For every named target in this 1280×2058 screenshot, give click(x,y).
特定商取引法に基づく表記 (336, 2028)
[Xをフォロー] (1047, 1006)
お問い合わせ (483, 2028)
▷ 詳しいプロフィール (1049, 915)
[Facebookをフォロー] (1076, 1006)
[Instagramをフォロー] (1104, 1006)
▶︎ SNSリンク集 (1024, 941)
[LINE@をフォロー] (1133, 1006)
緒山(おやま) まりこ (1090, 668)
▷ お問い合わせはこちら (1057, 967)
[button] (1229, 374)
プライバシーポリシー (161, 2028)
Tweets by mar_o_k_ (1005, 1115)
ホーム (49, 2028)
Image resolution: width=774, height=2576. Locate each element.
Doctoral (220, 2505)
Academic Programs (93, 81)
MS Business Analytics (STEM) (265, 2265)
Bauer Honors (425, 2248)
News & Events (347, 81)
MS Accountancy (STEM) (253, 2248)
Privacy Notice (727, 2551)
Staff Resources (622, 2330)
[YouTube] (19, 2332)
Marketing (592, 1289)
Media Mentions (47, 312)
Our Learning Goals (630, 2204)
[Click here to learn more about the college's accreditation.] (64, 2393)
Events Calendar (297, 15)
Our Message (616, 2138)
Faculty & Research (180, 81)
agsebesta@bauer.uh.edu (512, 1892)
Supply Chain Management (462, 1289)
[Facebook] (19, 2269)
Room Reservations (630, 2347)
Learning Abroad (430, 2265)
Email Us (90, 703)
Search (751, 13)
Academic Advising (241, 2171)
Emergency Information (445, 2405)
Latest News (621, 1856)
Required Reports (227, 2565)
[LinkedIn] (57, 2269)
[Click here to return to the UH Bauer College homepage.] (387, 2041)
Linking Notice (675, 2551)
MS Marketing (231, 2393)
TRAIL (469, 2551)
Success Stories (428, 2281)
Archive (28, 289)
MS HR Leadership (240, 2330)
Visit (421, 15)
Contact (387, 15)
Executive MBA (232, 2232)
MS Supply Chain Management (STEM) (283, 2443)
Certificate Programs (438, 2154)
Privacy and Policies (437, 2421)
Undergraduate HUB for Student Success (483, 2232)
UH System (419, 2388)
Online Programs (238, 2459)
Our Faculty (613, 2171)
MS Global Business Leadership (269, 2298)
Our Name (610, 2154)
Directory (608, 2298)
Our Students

*How to complete this task*. The expected answer is a word-for-word copy of every line from the one that contains "[LINE@をフォロー] (1133, 1006)" through the final line of the material.

*Exercise response*.
[LINE@をフォロー] (1133, 1006)
緒山(おやま) まりこ (1090, 668)
▷ お問い合わせはこちら (1057, 967)
[button] (1229, 374)
プライバシーポリシー (161, 2028)
Tweets by mar_o_k_ (1005, 1115)
ホーム (49, 2028)
Image resolution: width=774, height=2576. Locate each element.
Doctoral (220, 2505)
Academic Programs (93, 81)
MS Business Analytics (STEM) (265, 2265)
Bauer Honors (425, 2248)
News & Events (347, 81)
MS Accountancy (STEM) (253, 2248)
Privacy Notice (727, 2551)
Staff Resources (622, 2330)
[YouTube] (19, 2332)
Marketing (592, 1289)
Media Mentions (47, 312)
Our Learning Goals (630, 2204)
[Click here to learn more about the college's accreditation.] (64, 2393)
Events Calendar (297, 15)
Our Message (616, 2138)
Faculty & Research (180, 81)
agsebesta@bauer.uh.edu (512, 1892)
Supply Chain Management (462, 1289)
[Facebook] (19, 2269)
Room Reservations (630, 2347)
Learning Abroad (430, 2265)
Email Us (90, 703)
Search (751, 13)
Academic Advising (241, 2171)
Emergency Information (445, 2405)
Latest News (621, 1856)
Required Reports (227, 2565)
[LinkedIn] (57, 2269)
[Click here to return to the UH Bauer College homepage.] (387, 2041)
Linking Notice (675, 2551)
MS Marketing (231, 2393)
TRAIL (469, 2551)
Success Stories (428, 2281)
Archive (28, 289)
MS HR Leadership (240, 2330)
Visit (421, 15)
Contact (387, 15)
Executive MBA (232, 2232)
MS Supply Chain Management (STEM) (283, 2443)
Certificate Programs (438, 2154)
Privacy and Policies (437, 2421)
Undergraduate HUB for Student Success (483, 2232)
UH System (419, 2388)
Online Programs (238, 2459)
Our Faculty (613, 2171)
MS Global Business Leadership (269, 2298)
Our Name (610, 2154)
Directory (608, 2298)
Our Students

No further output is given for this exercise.